Seiichi Aida, head of accounting at GlobalTech Solutions, said this with impatience showing through. "The work we'd left to the tax accountant comes down wholesale into the company. When I run the estimate, it'll produce over forty hours of overtime a month."
"What state is your current accounting work in?" Claude asked.
"There's a lot of paper," Aida answered. "Digitalization hasn't advanced. We have to do both cost reduction and efficiency, or it won't run. I also want to hold down the roughly ¥170,000 per month in costs. Down the line I want an AI agent to do financial and management accounting, but efficiency before then is urgent."
"Suppose you introduce an AI tool—does it seem the floor will use it?" I confirmed.
"That's the worry," Aida answered. "Accounting is highly specialized, and there's resistance to new tools. Even if we say 'use it' and hand it out, I feel they'll end up back on the old handwork. 'Introduced but not used' is what scares me most."

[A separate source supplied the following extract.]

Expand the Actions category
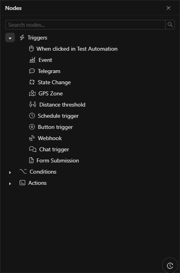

"Before saying 'use it,' you need a sequence that makes them want to," I responded. "Let's design with AIDMA."
Chapter 2: What AIDMA Asks—The Sequence From Interest to Action
"This case needs AIDMA."
Claude wrote "A, I, D, M, A" on the whiteboard.
"AIDMA is a framework taking the initials of Attention, Interest, Desire, Memory, and Action—it expresses the stages a person passes through before reaching action," I explained. "It's originally a theory of consumer purchasing behavior, but it works for embedding a tool internally too. The slogan 'use it' demands Action all at once. Draw attention, spark interest, make them want to use it, lodge the procedure in memory, then lead them to action. It's a tool that solves tool adoption that fails to stick, through sequence."
"First, let's measure the current cost," Gemini said, opening the ROI Polygraph. He entered the data Aida had provided.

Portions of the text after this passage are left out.